Als ich 1960 die Zehn-Klassen-Schule beendete, dirigierte Vater Staat die männlichen Lehrlinge in die Industrie oder Landwirtschaft. Berufe wie Buchhändler oder Dekorateur, für die ich mich interessierte, blieben weiblichen Lehrlingen vorbehalten. So durfte ich nicht in die Buchhandlung Marx zu Christoph Freitag und auch nicht ins Konsum-Kaufhaus in die Hauptstraße. Eins stand für mich fest: in die Produktion würde ich nicht gehen. Der polytechnische Unterricht im VEB Sachsenring hatte mir gereicht.
Die Tristesse der zugigen Werkhallen, der Lärm der Stanzen und Drehbänke, der Geruch nach Öl waren nicht meine Welt. Einmal hatten wir am Band bei der Fertigung des »Trabbis« vier Stunden mit einem Elektrogerät irgendwelche Muttern anziehen müssen.

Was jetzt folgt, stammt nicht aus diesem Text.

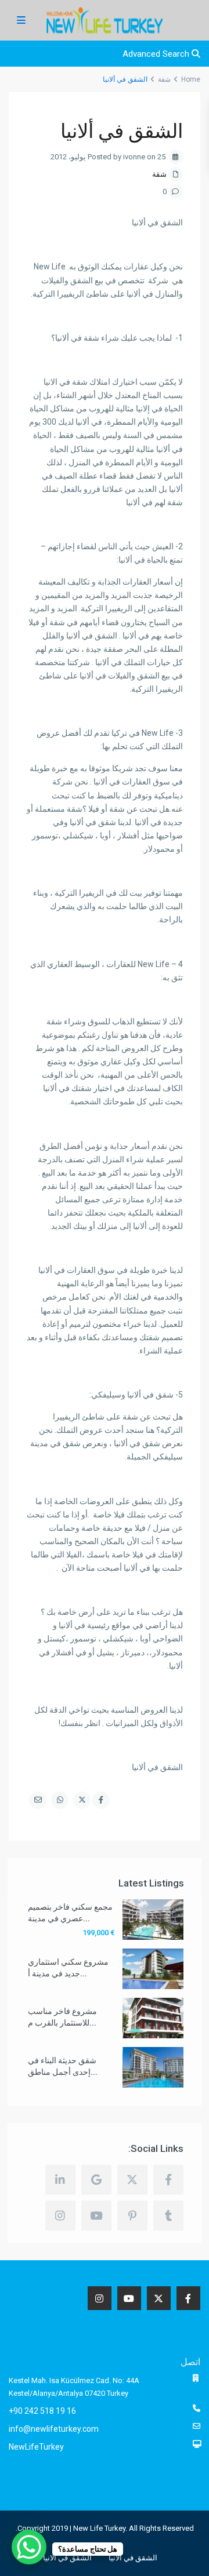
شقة (159, 174)
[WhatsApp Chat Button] (29, 2547)
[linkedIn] (60, 2180)
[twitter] (132, 2180)
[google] (96, 2180)
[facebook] (168, 2180)
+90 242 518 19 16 (42, 2411)
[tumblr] (168, 2216)
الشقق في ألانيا (133, 2557)
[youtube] (96, 2216)
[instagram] (60, 2216)
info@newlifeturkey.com (54, 2428)
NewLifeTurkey (36, 2446)
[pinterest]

Ich war mir wie Charlie Chaplin in »Modern times« vorgekommen.
In den Ferien hatte ich einmal in Zwickau in der Gärtnerei Adler gearbeitet. Natur und Ruhe statt Werkstatt und Maschinenlärm – das hatte mir gefallen. Also warum nicht Gärtner? Natürlich hatten die Erwachsenen uns Jugendlichen immer schon mal scherzhaft gedroht: »Na, wartet nur, wenn die Lehre beginnt! Da pfeift’s aus’m andern Loch! Da wern’se euch die Hammelbeene langziehn!«
Ich landete also als »Stift« in der Stadtgärtnerei an der Crimmitschauer Straße, die an den Friedhof grenzte. Und ich merkte sehr schnell, daß das schulische Leben gegenüber der Lehrzeit der »reine Lenz« gewesen war.
Im ersten Lehrjahr verdiente ich 40 Mark. Ich weiß nicht mehr, wieviel ich davon meiner Mutter »Kostgeld« gab, denn unsere finanzielle Situation war seit dem Tod meines Vaters mehr als bescheiden. Es reichte jedenfalls noch dazu, immer mal in das an der Ecke gelegene Café Hildebrandt zu gehen. So nannten es meine Eltern. Offiziell hieß es inzwischen Café Einheit, aber so sagte kein Mensch, abgesehen davon, daß die ja nun schon geraume Zeit verspielt und überhaupt nicht mehr in Sicht war. Der Volksmund nannte das Kaffeehaus nur »Leichencafé« oder – abgekürzt – »Leica«, weil sich dort nach Beerdigungen die schwarz gekleideten Trauergäste zur Feier versammelten. Entweder feucht-fröhlich oder feucht-traurig ... je nachdem. Ob jemand dort die verlorene Einheit Deutschlands beweint hat, ist nicht überliefert.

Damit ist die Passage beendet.